START INFORMATION

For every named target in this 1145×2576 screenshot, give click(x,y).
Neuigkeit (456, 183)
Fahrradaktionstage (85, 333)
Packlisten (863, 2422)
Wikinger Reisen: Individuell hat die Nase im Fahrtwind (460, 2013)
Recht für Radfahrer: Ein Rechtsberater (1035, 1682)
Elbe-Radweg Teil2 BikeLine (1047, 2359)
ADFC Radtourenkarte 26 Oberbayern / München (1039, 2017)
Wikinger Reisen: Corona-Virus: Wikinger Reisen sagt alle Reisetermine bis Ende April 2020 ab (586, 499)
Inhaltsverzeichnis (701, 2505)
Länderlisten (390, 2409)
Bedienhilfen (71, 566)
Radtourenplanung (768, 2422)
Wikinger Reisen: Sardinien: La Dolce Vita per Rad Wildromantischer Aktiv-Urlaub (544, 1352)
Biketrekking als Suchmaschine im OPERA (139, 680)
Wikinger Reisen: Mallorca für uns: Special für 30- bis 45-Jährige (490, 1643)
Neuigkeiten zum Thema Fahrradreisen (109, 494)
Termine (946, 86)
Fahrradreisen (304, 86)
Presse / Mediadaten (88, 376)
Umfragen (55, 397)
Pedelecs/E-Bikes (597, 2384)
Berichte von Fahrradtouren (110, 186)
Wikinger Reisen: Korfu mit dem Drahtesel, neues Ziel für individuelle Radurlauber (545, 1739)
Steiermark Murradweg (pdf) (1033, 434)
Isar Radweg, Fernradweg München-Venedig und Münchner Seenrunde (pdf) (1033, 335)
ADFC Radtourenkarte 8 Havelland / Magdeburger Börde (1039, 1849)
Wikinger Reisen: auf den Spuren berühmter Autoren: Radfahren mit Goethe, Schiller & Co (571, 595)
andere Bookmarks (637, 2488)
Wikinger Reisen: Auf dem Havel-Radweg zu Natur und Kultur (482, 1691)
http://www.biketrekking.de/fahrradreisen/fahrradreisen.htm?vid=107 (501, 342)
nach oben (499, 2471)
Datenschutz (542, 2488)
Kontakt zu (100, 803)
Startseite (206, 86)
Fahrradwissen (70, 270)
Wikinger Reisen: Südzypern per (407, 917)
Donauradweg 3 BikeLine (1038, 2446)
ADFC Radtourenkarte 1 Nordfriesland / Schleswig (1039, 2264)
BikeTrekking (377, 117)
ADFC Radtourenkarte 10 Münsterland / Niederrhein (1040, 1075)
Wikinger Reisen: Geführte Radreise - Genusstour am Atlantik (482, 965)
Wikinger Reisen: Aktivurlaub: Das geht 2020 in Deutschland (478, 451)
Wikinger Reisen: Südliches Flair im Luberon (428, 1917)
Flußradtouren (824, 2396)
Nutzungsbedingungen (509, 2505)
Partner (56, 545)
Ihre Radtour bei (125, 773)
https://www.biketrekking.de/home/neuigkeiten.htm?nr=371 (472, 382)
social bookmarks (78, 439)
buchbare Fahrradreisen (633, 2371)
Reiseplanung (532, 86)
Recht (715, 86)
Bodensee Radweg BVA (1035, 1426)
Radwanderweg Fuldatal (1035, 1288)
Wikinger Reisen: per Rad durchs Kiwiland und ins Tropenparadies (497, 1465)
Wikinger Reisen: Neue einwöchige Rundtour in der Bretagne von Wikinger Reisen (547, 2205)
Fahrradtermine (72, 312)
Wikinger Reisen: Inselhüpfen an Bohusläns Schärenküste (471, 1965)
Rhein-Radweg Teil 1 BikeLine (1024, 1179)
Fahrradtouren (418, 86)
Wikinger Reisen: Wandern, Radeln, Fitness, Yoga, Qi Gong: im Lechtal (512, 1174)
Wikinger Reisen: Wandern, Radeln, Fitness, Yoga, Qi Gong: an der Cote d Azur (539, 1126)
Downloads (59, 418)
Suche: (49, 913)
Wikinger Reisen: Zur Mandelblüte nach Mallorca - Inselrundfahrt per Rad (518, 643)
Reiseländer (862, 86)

END INFORMATION

> _WHAT IS EXPECTED_
Say how many lines in the listing above include "BikeLine". Give nothing but the number.

> _SOLUTION FOR THIS EXERCISE_
3